The largest differences are found on timed tests, particularly reaction time tests, which are frequently the dependent measures in mental rotation studies. Although the effect sizes are large compared to the other topics psychologists study, when the dependent measure is reaction time, we are dealing with differences that are measured in fractions of a second. We measure reaction time typically in milliseconds, so the unit is a thousandths of a second. Practically speaking I do not know what it means to say there is a 40 millisecond, or a 200 millisecond, even a 500 millisecond difference, or whether these differences in fractions of a second add up to some practical significance at the end of the day. That is not the kind of question for which I think we have answers. Even when you have these larger effect sizes their practical significance is unknown.

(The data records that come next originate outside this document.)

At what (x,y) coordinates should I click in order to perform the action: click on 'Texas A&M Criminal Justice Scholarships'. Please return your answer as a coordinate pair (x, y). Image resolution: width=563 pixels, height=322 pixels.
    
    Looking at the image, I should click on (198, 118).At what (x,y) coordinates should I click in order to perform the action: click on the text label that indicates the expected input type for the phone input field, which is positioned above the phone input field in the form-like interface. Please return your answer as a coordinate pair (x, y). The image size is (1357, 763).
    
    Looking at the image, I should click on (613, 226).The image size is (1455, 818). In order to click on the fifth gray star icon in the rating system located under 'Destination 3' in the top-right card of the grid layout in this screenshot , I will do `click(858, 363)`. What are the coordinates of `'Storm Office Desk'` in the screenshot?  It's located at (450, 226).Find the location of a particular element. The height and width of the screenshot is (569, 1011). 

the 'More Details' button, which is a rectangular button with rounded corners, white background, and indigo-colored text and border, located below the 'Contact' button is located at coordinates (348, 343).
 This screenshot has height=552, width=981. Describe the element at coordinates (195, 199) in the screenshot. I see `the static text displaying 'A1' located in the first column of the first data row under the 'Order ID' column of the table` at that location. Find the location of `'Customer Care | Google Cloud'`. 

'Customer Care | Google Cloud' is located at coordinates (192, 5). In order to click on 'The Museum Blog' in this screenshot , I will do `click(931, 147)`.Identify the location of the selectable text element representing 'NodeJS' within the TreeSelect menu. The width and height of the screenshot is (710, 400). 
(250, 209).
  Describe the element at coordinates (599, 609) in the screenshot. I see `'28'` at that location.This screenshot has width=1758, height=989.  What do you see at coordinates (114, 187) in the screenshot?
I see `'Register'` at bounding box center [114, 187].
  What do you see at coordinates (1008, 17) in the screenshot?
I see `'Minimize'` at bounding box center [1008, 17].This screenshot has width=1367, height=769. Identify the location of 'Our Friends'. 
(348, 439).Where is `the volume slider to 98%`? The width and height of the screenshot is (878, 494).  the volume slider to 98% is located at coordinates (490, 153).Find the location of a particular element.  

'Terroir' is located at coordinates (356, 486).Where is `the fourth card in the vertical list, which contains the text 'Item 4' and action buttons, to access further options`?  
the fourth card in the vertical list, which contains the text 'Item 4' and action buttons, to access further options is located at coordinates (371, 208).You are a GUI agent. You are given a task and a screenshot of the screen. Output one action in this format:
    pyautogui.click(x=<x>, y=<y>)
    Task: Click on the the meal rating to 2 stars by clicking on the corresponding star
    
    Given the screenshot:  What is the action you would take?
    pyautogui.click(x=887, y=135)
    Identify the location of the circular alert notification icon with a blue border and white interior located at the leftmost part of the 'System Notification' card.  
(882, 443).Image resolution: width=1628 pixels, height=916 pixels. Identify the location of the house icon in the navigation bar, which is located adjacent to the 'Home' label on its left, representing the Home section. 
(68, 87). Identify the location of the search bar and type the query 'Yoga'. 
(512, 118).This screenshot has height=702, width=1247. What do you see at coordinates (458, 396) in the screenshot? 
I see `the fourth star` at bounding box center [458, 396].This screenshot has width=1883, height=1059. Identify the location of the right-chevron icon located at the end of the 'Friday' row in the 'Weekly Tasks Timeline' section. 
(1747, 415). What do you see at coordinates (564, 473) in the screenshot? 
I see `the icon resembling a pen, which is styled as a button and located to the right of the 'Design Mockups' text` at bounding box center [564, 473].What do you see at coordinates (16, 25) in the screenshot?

The division of abilities into verbal, visual-spatial, and quantitative has been useful, but there are alternative ways of investigating the thinking process. One way is to think about what it is an individual does when she or he is engaged in a particular task. It may be more useful in understanding the data to look at the underlying cognitive processes. I have summarized some of the tasks in which males and females tend to differ. In general, those tasks in which females tend to excel and exhibit large differences involve generating synonyms, producing language fluently, and computing and solving anagrams. The underlying cognitive process for these tasks seems to involve rapid access to and retrieval of information in memory. By contrast, the tasks in which the literature shows that males excel are verbal analogies—the mapping of meaning in relationships, mathematical problem solving, mental rotation and spatial perception, and using dynamic visual displays. Here the underlying cognitive processes involve manipulating and maintaining a mental representation. There is a large body of literature in cognitive psychology related to the issue of sex differences that looks at those processes involved when individuals use their short term visual memory to access information from longterm memory, so this conceptualization fits with the mainstream cognitive literature.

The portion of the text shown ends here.